Two months later, when I could hobble around with some certainty, it came time to put him down. There was no revenge in this. Winter was coming. His knees and hips were arthritic. Dignity was leaving him. We dug a grave between the corrals and the creek so deep I led him into it. He’s buried there but sometimes I think I hear his heart beating through the earth.

How well I will always remember the cattle we roped, the miles we jogged, the times we walked to the tack room at dark, both of us tired, neither of us feeling regret. Some think a horse is only a tool, some ruin them as a pet, and others imagine them a friend. The good ones are partners.

Now, though I am only nearing 61, the wear and tear and the injuries and abuse, have aged me. My knees and hips creak stiffly and a freak neck injury has disrupted the wiring to my hands. At times the fingers are numb. At other times the thumbs and palms spark with pain. I feel like I am losing place in the cavvy. It hurts to recall being limber, quick, and almost reckless. because I detest being awkward, slow, and excessively cautious. But like my dad, Lynne, and Denny, I am determined to stay horseback to the end. Yet, in this I encounter my own selfishness. Is this best for me, for my grandchildren?

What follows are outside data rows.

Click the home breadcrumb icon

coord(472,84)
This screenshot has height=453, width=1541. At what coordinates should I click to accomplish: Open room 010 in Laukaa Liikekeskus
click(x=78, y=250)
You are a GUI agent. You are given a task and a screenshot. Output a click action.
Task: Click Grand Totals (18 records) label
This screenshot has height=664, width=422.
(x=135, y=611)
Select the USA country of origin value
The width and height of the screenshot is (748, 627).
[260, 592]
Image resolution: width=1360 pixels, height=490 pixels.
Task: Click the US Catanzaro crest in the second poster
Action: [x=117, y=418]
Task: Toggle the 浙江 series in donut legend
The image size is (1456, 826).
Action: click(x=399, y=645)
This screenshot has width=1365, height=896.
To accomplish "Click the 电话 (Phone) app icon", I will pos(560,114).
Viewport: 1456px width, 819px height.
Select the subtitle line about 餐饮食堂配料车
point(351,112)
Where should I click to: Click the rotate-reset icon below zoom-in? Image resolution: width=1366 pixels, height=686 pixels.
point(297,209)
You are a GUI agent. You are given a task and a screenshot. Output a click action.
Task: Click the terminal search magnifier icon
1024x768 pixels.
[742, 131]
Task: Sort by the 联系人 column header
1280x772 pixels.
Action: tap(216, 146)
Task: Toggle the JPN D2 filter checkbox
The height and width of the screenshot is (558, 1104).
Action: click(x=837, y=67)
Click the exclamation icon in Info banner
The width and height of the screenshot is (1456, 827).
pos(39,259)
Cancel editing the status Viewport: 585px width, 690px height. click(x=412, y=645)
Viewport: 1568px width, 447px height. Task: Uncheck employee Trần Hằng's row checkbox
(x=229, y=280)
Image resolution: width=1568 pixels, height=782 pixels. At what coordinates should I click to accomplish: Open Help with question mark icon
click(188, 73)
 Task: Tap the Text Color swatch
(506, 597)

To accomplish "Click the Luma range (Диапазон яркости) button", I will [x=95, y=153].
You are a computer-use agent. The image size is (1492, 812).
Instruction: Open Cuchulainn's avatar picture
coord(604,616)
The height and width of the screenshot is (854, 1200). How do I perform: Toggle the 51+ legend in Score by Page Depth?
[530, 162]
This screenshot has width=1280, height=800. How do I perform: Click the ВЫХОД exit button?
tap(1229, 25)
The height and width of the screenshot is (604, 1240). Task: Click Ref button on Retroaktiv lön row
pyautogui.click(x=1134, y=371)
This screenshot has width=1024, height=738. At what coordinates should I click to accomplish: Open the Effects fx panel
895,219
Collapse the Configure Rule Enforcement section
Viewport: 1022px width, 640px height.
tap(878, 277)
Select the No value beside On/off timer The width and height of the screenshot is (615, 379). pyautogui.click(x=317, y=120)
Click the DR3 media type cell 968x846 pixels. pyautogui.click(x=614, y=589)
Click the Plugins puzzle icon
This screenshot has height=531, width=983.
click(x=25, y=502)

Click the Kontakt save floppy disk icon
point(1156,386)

But how do you explain the love of horses and the greater love, I think, of being horseback? Can you measure it in a Will James sketch, an Orren Mixer painting, a photograph by Jay Dusard, William Albert Allard or Kurt Markus? Can you corral it in the poetry of Laurie Jameson when she writes:

"I do not dream of him or the way he once held me. I dream of him and his horses--their names sliding through fingers of consciousness like butter-soft reins on a worn-out summer day--Peanuts, Diamond, Blackie, Buck, Duchess, Claude, Tequila, Bill, Honda, Shavano, Honeybee, Ned... " And I would add Gusto, Shogun, Shiloh...

But I am not ready for this to end. There are miles to go, horseback, until I sleep. My heart yearns for one more good horse. One to outlive me. One to be saddled, riderless, at some point, some time, a long ways yet away. I hope.

John L. Moore is a writer and rancher in eastern Montana. The lines by Laurie Jameson are from the poem "His Horses" from "Across the High Divide" (Ghost Road Press). They are used with permission.